When you do this, users cannot install a USB storage device on the computer. To assign a user or group Deny permissions to the Usbstor.pnf and Usbstor.inf files, follow these steps: 1. Start Windows Explorer, and then locate the %SystemRoot%\Inf folder. 2. Right-click the Usbstor.pnf file, and then click Properties. 3. Click the Security tab. 4. In the Group or user names list, add the user or group that you want to set Deny permissions for. 5. In the Permissions for UserName or GroupName list, click to select the Deny check box next to Full Control.

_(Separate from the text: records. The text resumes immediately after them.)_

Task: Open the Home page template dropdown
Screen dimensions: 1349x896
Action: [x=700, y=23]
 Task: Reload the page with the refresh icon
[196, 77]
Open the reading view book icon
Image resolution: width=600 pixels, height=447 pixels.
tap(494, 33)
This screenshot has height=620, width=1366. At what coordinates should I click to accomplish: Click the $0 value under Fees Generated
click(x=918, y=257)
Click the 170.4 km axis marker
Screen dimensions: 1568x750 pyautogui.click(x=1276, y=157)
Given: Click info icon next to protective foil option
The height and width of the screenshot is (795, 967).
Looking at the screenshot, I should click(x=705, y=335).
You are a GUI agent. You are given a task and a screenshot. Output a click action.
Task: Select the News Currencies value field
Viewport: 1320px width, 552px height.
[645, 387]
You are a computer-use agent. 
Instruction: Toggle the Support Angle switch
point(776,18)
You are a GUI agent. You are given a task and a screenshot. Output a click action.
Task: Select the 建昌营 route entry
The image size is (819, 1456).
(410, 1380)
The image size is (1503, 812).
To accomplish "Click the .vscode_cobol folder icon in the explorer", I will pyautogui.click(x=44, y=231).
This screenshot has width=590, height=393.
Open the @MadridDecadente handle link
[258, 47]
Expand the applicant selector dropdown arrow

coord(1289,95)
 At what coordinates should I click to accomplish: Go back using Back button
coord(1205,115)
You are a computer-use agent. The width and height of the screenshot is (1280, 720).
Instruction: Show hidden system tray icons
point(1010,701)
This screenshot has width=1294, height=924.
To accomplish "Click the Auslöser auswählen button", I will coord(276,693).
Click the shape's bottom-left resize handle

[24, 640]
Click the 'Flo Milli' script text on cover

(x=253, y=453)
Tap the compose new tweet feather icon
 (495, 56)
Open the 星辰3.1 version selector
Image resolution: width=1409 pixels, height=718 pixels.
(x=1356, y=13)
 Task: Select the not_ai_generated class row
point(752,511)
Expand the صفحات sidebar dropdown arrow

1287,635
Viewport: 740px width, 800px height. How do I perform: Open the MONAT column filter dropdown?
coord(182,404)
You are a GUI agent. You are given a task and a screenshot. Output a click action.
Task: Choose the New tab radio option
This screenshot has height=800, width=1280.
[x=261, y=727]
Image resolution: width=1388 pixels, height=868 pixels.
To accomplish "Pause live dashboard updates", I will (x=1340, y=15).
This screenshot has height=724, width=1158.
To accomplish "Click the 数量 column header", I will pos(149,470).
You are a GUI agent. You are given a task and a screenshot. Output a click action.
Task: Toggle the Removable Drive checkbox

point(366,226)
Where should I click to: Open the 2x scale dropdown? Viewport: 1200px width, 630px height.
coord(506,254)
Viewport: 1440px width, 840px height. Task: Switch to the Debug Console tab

Note Also add the System account to the Deny list. 6. In the Group or user names list, select the SYSTEM account. 7. In the Permissions for UserName or GroupName list, click to select the Deny check box next to Full Control, and then click OK. 8. Right-click the Usbstor.inf file, and then click Properties. 9. Click the Security tab. 10. In the Group or user names list, add the user or group that you want to set Deny permissions for. 11. In the Permissions for UserName or GroupName list, click to select the Deny check box next to Full Control. 12. In the Group or user names list, select the SYSTEM account. 13. In the Permissions for UserName or GroupName list, click to select the Deny check box next to Full Control, and then click OK.